CAPTION: Polresta Manado Saat Menggelar Jumpa Pers Hasil Otopsi, Sabtu (29/05/2021).
Manado, Swarakawanua.id-Polresta Manado akhirnya mengungkapkan pelaku pembunuhan bocah cilik Marcela Sulu (13) warga desa Koha, kecamatan Mandolang, kabupaten Minahasa. Melalui hasil otopsi dari pihak Polresta Manado terhadap korban ternyata pelaku pembunuhan adik Marcela yakni terduga lelaki FK (50) alias Fery alias Om Pala, warga desa Koha, Minahasa.
Menurut, Kabag Ops Polresta Manado, Kompol Thommy Aruan dalam acara jumpa pers, Sabtu (29/05/2021) tadi, korban Marcela ditemukan dalam kondisi tidak bernyawa di dalam karung di perkebunan warga.
“Sesuai bukti-bukti dan informasi dari masyarakat bahwa sebelum Marcela hilang terakhir kali bersama pelaku FK,” ungkap Kabag Ops Polresta Manado. Dikatakannya, hasil otopsi ada tanda-tanda kekerasan pada kemaluan korban Marcela.

“Ada tanda-tanda kekerasan dengan benda tumpul di bagian belakang kepala korban yang membuat korban kehilangan nyawa,” jelasnya di dampingi Kasat Reskrim Polresta Manado Kompol Taufik Arifin.
Selanjutnya, polisi kemudian melakukan perburuan kepada lelaki FK alias Fery alias Om Pala usai penemuan mayat korban Marcela.
Namun setelah melakukan pengejaran terhadap pelaku pembunuhan selama satu Minggu di seputaran hutan desa Koha, kecamatan Mondolang akhirnya pada Jumat (28/05/2021) pagi ditemukan sosok mayat lelaki di perkebunan Pala milik warga yang diduga pelaku FK.

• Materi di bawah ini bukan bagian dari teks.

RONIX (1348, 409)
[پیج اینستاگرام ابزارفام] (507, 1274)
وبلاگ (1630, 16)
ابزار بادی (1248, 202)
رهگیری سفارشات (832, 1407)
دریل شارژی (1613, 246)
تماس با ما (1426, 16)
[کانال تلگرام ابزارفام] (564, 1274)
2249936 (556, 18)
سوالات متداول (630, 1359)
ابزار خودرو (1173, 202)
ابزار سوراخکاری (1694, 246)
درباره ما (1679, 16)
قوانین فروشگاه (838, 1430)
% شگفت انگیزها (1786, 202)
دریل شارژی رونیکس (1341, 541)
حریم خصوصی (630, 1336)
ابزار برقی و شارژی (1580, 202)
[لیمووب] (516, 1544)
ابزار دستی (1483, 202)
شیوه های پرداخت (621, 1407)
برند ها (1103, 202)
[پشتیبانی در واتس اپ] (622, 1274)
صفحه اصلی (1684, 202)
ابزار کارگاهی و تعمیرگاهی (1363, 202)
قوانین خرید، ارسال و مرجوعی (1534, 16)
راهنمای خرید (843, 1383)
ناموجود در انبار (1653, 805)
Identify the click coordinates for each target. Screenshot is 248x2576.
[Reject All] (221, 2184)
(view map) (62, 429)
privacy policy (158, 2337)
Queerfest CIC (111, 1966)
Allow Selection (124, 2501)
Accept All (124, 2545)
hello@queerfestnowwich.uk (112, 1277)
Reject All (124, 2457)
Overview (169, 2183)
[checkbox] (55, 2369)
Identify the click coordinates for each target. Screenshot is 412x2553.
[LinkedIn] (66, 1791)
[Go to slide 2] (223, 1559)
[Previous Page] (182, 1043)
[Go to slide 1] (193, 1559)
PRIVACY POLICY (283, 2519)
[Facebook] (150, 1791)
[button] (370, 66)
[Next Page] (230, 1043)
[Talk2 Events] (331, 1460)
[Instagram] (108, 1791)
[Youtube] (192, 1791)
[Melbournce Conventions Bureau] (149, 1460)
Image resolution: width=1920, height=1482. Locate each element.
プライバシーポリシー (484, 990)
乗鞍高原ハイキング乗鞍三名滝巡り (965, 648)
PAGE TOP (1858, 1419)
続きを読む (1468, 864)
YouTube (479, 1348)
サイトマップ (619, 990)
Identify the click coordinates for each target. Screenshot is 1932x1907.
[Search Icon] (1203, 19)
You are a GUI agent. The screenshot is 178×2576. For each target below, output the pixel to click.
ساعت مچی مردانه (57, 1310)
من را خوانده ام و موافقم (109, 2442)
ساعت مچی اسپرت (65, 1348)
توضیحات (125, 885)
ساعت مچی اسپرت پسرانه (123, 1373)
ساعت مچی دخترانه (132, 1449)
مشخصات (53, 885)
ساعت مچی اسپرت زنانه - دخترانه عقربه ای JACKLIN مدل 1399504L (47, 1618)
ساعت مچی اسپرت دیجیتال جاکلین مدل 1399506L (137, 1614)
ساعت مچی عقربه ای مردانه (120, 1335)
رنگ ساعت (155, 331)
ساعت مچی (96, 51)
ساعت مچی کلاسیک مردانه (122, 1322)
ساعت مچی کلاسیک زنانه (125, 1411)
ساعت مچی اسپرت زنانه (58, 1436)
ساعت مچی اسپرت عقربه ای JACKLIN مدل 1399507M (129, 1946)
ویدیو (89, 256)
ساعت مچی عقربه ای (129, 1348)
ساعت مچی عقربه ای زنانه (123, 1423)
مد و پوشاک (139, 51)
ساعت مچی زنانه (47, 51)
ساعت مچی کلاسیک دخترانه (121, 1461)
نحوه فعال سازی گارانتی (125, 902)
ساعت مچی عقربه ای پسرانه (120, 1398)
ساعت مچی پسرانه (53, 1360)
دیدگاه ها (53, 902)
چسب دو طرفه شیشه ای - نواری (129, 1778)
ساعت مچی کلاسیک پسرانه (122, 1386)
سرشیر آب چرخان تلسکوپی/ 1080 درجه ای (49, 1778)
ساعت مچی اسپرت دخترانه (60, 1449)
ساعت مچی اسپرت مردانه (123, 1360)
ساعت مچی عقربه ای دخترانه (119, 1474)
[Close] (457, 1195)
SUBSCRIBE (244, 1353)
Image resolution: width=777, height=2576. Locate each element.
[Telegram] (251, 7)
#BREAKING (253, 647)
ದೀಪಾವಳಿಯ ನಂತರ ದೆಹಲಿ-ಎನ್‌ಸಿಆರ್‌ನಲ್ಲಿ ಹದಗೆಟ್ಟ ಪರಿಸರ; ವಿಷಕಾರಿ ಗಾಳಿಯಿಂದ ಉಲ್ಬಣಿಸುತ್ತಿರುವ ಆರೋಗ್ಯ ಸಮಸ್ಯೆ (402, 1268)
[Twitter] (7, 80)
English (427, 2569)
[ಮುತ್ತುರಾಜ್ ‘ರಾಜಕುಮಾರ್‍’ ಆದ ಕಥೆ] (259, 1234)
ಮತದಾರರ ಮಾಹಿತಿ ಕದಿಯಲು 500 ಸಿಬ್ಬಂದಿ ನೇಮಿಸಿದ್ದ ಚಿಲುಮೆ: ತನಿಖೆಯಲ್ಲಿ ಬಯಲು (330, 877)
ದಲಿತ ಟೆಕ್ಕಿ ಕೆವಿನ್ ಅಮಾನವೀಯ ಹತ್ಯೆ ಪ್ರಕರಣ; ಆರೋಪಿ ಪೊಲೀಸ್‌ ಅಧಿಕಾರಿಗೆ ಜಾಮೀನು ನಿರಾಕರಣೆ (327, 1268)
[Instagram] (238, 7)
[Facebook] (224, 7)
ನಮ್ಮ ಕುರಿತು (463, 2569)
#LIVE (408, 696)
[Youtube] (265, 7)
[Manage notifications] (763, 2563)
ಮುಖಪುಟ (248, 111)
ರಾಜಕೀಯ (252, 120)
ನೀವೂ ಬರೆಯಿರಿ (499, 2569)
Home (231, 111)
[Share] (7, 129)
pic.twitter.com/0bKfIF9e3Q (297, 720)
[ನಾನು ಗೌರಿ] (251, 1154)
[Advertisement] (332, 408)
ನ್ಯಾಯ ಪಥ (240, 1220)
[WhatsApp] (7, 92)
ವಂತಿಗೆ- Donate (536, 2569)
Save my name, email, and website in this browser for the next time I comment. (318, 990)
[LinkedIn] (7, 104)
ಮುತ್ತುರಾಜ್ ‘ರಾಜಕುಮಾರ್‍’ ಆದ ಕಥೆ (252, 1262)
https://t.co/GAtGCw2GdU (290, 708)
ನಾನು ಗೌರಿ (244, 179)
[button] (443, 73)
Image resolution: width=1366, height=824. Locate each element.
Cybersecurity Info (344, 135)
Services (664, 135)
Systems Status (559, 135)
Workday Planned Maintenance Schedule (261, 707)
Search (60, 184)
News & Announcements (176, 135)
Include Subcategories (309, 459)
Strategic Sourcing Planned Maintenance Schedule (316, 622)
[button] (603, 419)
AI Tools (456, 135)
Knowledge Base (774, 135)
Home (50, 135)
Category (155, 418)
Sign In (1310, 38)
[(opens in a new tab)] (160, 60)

“Dan hasil otopsi dan olah TKP pihak Polresta Manado, sosok mayat yang ditemukan adalah terduga lelaki FK alias Fery,” ungkapnya.
Lanjutnya, hasil otopsi dan identifikasi olah TKP tidak ada tanda-tanda kekerasan terhadap mayat yang ditemukan.
“Jadi hasil otopsi mayat yang ditemukan adalah terduga pelaku FK. Pelaku bunuh diri dan tidak ada tanda-tanda kekerasan di tubuh korban hanya seutas tali yang menancap di lehernya,” ucap Kabag Ops Polresta Manado.
Dia menambahkan mayat terduga FK tiga hari atau lebih sudah meninggal sebelum ditemukan di lokasi perkebunan warga. Katanya, Sabtu pagi, jenazah pelaku FK sudah dimakamkan di pekuburan umum desa Koha dan berjalan lancar. “Baik keluarga korban maupun masyarakat tidak ada yang menolak,” tutupnya. (Danz).